**Exercise details:** Return everything in the listing from the line containing "Image resolution: width=1920" down to the end of the listing, with no changes.

**Input material:**
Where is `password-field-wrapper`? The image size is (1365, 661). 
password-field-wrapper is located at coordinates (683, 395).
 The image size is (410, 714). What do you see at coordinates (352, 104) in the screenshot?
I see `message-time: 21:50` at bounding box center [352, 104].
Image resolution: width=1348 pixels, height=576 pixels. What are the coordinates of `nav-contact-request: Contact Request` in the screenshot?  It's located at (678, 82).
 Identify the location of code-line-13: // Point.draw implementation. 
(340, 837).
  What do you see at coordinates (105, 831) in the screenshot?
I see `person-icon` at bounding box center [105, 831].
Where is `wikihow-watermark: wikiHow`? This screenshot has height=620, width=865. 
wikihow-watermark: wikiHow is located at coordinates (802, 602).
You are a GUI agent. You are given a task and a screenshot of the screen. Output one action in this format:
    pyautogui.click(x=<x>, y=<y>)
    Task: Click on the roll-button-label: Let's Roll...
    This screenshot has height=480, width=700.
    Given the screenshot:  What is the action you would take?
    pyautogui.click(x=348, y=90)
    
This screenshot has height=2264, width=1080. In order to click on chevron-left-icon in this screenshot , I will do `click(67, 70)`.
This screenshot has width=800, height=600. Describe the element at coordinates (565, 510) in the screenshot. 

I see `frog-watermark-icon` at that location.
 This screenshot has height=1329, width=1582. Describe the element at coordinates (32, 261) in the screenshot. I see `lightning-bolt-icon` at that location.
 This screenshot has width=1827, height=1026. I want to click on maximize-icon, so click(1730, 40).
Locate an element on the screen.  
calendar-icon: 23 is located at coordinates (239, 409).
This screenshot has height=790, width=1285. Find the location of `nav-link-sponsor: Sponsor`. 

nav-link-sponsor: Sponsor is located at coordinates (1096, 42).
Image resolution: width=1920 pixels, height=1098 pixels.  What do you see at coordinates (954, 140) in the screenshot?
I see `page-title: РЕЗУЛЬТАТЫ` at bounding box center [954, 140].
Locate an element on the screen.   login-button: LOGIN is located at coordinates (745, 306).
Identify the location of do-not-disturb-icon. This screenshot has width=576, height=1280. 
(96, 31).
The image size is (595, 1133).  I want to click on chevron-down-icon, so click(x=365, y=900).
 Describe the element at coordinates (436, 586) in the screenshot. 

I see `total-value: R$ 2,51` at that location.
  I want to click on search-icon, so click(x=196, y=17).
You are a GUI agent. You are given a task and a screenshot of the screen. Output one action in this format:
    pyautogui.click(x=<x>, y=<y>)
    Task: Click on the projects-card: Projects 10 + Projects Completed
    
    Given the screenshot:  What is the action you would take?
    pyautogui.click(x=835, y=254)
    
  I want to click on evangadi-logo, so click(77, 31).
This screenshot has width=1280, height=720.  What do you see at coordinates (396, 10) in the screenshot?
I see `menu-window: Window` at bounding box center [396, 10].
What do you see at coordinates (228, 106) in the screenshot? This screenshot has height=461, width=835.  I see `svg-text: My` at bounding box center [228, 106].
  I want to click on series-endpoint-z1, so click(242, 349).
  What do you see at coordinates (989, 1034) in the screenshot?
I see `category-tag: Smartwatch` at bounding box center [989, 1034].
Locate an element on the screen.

**The completed task:**
Image resolution: width=1920 pixels, height=1098 pixels.  What do you see at coordinates (954, 140) in the screenshot?
I see `page-title: РЕЗУЛЬТАТЫ` at bounding box center [954, 140].
Locate an element on the screen.   login-button: LOGIN is located at coordinates (745, 306).
Identify the location of do-not-disturb-icon. This screenshot has width=576, height=1280. 
(96, 31).
The image size is (595, 1133).  I want to click on chevron-down-icon, so click(x=365, y=900).
 Describe the element at coordinates (436, 586) in the screenshot. 

I see `total-value: R$ 2,51` at that location.
  I want to click on search-icon, so click(x=196, y=17).
You are a GUI agent. You are given a task and a screenshot of the screen. Output one action in this format:
    pyautogui.click(x=<x>, y=<y>)
    Task: Click on the projects-card: Projects 10 + Projects Completed
    
    Given the screenshot:  What is the action you would take?
    pyautogui.click(x=835, y=254)
    
  I want to click on evangadi-logo, so click(77, 31).
This screenshot has width=1280, height=720.  What do you see at coordinates (396, 10) in the screenshot?
I see `menu-window: Window` at bounding box center [396, 10].
What do you see at coordinates (228, 106) in the screenshot? This screenshot has height=461, width=835.  I see `svg-text: My` at bounding box center [228, 106].
  I want to click on series-endpoint-z1, so click(242, 349).
  What do you see at coordinates (989, 1034) in the screenshot?
I see `category-tag: Smartwatch` at bounding box center [989, 1034].
Locate an element on the screen.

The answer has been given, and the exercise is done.